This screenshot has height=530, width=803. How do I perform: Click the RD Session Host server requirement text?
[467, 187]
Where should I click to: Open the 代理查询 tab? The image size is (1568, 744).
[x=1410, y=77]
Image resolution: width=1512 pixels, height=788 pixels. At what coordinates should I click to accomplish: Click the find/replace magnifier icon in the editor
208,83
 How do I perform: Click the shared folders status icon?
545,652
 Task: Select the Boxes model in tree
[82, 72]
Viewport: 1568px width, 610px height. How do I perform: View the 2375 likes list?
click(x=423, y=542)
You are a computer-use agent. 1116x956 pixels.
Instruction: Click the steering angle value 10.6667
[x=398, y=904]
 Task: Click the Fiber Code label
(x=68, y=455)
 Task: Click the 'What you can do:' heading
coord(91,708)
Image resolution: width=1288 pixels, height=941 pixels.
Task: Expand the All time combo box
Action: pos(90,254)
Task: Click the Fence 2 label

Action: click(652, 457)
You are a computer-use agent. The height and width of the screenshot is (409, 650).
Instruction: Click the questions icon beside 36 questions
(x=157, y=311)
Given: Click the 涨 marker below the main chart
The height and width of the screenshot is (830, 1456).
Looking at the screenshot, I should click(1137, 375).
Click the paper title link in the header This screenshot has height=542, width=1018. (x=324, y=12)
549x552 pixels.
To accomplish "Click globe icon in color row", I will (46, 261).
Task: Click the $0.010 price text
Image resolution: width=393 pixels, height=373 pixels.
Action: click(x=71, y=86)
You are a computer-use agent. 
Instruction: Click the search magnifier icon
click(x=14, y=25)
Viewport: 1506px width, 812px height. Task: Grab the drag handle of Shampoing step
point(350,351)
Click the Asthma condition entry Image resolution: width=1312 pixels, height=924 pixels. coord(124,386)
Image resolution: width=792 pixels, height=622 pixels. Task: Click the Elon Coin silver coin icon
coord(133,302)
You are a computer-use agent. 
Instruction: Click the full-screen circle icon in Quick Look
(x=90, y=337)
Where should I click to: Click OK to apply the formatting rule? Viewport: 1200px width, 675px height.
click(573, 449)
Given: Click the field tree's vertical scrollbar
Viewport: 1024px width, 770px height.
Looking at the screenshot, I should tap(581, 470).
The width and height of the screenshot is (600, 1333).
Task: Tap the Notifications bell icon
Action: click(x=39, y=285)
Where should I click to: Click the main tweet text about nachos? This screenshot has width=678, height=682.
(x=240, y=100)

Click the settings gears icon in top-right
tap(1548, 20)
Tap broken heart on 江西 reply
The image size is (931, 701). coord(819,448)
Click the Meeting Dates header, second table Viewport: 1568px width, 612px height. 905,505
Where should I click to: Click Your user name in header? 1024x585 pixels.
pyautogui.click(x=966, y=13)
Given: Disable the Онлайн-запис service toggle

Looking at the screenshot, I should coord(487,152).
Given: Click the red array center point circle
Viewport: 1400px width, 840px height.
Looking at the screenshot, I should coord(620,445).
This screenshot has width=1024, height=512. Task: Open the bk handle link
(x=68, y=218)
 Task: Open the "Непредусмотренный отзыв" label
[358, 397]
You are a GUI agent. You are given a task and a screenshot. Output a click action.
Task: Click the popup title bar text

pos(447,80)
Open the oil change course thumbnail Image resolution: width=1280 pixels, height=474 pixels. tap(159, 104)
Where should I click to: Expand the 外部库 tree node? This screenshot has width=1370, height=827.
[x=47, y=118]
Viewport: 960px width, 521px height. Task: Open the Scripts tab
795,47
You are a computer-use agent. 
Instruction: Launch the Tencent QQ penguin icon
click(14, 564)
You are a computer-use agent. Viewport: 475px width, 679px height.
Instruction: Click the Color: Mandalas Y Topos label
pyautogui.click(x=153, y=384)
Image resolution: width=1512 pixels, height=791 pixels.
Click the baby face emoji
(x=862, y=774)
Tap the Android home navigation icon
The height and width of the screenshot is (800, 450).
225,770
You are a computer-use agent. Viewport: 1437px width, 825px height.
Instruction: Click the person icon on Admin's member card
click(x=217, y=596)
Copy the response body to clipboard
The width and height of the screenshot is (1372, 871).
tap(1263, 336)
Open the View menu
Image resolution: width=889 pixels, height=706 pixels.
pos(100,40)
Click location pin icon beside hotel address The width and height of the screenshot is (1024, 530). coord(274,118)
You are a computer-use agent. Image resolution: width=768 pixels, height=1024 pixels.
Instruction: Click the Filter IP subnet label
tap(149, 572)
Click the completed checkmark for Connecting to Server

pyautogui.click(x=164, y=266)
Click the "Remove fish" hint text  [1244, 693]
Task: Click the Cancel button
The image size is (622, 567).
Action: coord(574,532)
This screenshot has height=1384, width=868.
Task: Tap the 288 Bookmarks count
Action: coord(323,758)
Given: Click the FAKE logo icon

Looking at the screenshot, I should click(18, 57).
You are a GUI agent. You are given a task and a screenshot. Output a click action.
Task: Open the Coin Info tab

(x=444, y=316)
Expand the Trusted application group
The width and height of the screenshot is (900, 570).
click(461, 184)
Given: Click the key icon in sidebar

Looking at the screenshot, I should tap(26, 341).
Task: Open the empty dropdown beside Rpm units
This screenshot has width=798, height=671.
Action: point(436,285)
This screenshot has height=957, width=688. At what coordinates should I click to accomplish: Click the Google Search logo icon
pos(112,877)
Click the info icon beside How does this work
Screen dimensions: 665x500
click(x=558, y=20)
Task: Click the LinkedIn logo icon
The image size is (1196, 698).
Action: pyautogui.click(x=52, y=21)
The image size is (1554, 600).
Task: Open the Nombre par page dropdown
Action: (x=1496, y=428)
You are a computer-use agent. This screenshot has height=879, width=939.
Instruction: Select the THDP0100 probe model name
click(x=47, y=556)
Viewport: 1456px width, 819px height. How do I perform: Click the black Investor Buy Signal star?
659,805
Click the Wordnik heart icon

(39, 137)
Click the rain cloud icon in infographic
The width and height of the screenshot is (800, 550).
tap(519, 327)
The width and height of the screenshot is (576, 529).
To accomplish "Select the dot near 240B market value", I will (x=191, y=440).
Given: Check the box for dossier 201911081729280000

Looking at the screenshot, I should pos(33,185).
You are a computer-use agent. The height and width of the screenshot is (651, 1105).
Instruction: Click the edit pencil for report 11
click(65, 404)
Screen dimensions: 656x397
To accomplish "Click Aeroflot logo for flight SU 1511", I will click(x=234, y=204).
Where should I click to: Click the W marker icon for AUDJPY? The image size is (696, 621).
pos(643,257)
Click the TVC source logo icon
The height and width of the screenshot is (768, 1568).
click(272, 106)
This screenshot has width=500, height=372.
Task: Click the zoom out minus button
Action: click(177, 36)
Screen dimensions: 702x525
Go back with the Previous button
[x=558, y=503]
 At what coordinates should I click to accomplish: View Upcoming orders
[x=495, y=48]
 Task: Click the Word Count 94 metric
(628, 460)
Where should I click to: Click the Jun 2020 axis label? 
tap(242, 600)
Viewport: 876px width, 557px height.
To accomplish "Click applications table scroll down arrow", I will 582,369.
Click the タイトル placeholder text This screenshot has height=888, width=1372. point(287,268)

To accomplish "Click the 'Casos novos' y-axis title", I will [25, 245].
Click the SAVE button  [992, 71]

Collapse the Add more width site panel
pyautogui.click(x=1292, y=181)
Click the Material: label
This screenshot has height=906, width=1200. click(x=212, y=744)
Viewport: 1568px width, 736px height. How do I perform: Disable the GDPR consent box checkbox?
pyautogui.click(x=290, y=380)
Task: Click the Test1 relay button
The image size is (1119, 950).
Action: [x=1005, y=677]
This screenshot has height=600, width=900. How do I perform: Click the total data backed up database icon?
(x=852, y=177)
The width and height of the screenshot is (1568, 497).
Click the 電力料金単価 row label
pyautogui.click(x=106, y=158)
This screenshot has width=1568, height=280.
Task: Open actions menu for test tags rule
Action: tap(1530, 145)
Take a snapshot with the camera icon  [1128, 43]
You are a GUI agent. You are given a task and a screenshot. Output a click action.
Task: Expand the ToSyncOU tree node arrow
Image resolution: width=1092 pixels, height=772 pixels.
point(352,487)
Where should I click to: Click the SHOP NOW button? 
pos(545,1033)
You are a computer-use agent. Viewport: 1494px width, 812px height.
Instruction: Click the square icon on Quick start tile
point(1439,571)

□ □ □ □ □ □ □

**Problem requirements**
Copy out the rows from the start of the records through the line that contains "[x=1410, y=77]", both ends included.

**The solution**
This screenshot has height=530, width=803. How do I perform: Click the RD Session Host server requirement text?
[467, 187]
Where should I click to: Open the 代理查询 tab? The image size is (1568, 744).
[x=1410, y=77]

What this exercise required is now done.